(Collected data)

******************************

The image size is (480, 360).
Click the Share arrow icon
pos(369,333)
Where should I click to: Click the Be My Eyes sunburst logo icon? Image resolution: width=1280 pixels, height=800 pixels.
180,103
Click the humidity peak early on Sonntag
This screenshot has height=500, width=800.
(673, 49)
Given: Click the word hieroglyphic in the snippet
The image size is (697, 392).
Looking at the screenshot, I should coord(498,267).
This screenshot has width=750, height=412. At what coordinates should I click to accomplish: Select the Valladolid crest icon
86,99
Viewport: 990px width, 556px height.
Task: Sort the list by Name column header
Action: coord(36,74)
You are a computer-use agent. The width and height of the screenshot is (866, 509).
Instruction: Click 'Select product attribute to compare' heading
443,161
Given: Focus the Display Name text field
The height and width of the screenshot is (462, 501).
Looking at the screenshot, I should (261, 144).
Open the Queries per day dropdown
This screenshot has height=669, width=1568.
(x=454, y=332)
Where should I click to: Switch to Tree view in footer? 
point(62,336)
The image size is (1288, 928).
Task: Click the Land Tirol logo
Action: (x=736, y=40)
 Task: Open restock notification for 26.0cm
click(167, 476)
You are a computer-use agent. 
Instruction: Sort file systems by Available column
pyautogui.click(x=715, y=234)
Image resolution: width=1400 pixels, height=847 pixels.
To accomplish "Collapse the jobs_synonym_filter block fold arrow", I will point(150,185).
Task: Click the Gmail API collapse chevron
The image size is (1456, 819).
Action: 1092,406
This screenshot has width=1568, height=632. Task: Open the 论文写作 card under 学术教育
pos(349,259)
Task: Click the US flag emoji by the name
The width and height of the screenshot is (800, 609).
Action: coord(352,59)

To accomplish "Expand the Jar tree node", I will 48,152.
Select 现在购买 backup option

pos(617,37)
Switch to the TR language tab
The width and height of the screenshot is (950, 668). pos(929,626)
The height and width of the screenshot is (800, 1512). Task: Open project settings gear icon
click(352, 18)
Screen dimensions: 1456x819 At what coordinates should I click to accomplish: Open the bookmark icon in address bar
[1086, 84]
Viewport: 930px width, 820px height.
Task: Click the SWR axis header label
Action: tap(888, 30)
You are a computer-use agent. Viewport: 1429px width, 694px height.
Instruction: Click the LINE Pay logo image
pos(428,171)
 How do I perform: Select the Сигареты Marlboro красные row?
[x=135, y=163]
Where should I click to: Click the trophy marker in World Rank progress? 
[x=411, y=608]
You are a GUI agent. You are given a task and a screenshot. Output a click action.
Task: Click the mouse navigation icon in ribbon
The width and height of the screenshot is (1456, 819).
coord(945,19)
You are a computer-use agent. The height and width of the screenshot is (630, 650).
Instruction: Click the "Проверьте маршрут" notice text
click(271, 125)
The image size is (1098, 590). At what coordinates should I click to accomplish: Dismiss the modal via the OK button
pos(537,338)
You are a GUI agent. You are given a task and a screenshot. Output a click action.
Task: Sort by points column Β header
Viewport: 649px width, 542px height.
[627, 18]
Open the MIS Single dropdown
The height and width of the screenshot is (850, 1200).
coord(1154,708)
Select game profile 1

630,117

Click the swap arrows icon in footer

******************************

Task brief: Write every record out again, unaltered.

Response to this task:
The image size is (480, 360).
Click the Share arrow icon
pos(369,333)
Where should I click to: Click the Be My Eyes sunburst logo icon? Image resolution: width=1280 pixels, height=800 pixels.
180,103
Click the humidity peak early on Sonntag
This screenshot has height=500, width=800.
(673, 49)
Given: Click the word hieroglyphic in the snippet
The image size is (697, 392).
Looking at the screenshot, I should coord(498,267).
This screenshot has width=750, height=412. At what coordinates should I click to accomplish: Select the Valladolid crest icon
86,99
Viewport: 990px width, 556px height.
Task: Sort the list by Name column header
Action: coord(36,74)
You are a computer-use agent. The width and height of the screenshot is (866, 509).
Instruction: Click 'Select product attribute to compare' heading
443,161
Given: Focus the Display Name text field
The height and width of the screenshot is (462, 501).
Looking at the screenshot, I should (261, 144).
Open the Queries per day dropdown
This screenshot has height=669, width=1568.
(x=454, y=332)
Where should I click to: Switch to Tree view in footer? 
point(62,336)
The image size is (1288, 928).
Task: Click the Land Tirol logo
Action: (x=736, y=40)
 Task: Open restock notification for 26.0cm
click(167, 476)
You are a computer-use agent. 
Instruction: Sort file systems by Available column
pyautogui.click(x=715, y=234)
Image resolution: width=1400 pixels, height=847 pixels.
To accomplish "Collapse the jobs_synonym_filter block fold arrow", I will point(150,185).
Task: Click the Gmail API collapse chevron
The image size is (1456, 819).
Action: 1092,406
This screenshot has width=1568, height=632. Task: Open the 论文写作 card under 学术教育
pos(349,259)
Task: Click the US flag emoji by the name
The width and height of the screenshot is (800, 609).
Action: coord(352,59)

To accomplish "Expand the Jar tree node", I will 48,152.
Select 现在购买 backup option

pos(617,37)
Switch to the TR language tab
The width and height of the screenshot is (950, 668). pos(929,626)
The height and width of the screenshot is (800, 1512). Task: Open project settings gear icon
click(352, 18)
Screen dimensions: 1456x819 At what coordinates should I click to accomplish: Open the bookmark icon in address bar
[1086, 84]
Viewport: 930px width, 820px height.
Task: Click the SWR axis header label
Action: tap(888, 30)
You are a computer-use agent. Viewport: 1429px width, 694px height.
Instruction: Click the LINE Pay logo image
pos(428,171)
 How do I perform: Select the Сигареты Marlboro красные row?
[x=135, y=163]
Where should I click to: Click the trophy marker in World Rank progress? 
[x=411, y=608]
You are a GUI agent. You are given a task and a screenshot. Output a click action.
Task: Click the mouse navigation icon in ribbon
The width and height of the screenshot is (1456, 819).
coord(945,19)
You are a computer-use agent. The height and width of the screenshot is (630, 650).
Instruction: Click the "Проверьте маршрут" notice text
click(271, 125)
The image size is (1098, 590). At what coordinates should I click to accomplish: Dismiss the modal via the OK button
pos(537,338)
You are a GUI agent. You are given a task and a screenshot. Output a click action.
Task: Sort by points column Β header
Viewport: 649px width, 542px height.
[627, 18]
Open the MIS Single dropdown
The height and width of the screenshot is (850, 1200).
coord(1154,708)
Select game profile 1

630,117

Click the swap arrows icon in footer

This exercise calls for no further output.